[Collected data entries]
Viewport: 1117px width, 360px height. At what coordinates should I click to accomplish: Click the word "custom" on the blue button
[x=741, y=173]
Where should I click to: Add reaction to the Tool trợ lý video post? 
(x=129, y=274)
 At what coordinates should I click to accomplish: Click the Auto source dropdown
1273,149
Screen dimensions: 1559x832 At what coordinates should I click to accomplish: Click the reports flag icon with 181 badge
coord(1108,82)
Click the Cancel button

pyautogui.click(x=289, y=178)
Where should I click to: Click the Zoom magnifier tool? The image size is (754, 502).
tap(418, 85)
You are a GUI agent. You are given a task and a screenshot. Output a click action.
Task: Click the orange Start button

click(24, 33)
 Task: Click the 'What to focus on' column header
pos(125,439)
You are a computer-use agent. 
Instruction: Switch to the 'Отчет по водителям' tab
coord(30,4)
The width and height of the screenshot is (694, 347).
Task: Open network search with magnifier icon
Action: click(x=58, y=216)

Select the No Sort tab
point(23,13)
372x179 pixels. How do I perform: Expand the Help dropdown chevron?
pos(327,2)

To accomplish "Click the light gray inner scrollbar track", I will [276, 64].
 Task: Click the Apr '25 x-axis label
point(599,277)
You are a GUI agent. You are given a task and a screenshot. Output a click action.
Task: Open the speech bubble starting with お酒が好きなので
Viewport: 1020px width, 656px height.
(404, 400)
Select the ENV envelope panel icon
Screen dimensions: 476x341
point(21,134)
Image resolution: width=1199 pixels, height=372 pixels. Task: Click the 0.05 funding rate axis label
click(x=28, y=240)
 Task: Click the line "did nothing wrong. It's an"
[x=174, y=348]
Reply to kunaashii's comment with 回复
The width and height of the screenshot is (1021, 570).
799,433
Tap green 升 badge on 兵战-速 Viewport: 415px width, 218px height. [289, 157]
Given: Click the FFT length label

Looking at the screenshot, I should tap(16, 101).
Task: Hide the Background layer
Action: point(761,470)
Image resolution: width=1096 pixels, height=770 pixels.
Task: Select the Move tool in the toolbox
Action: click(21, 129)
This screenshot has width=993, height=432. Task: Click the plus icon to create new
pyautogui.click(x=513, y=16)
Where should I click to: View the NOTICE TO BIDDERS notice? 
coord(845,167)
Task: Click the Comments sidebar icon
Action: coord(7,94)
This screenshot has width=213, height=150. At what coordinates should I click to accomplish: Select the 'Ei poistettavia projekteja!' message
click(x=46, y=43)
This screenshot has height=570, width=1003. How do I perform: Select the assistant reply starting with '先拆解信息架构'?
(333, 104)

About this exercise: From the records above, print exactly the lines that run from the line with "Task: Click the orange Start button" to the line with "You are a computer-use agent.", inclusive.

Task output:
Task: Click the orange Start button

click(24, 33)
 Task: Click the 'What to focus on' column header
pos(125,439)
You are a computer-use agent. 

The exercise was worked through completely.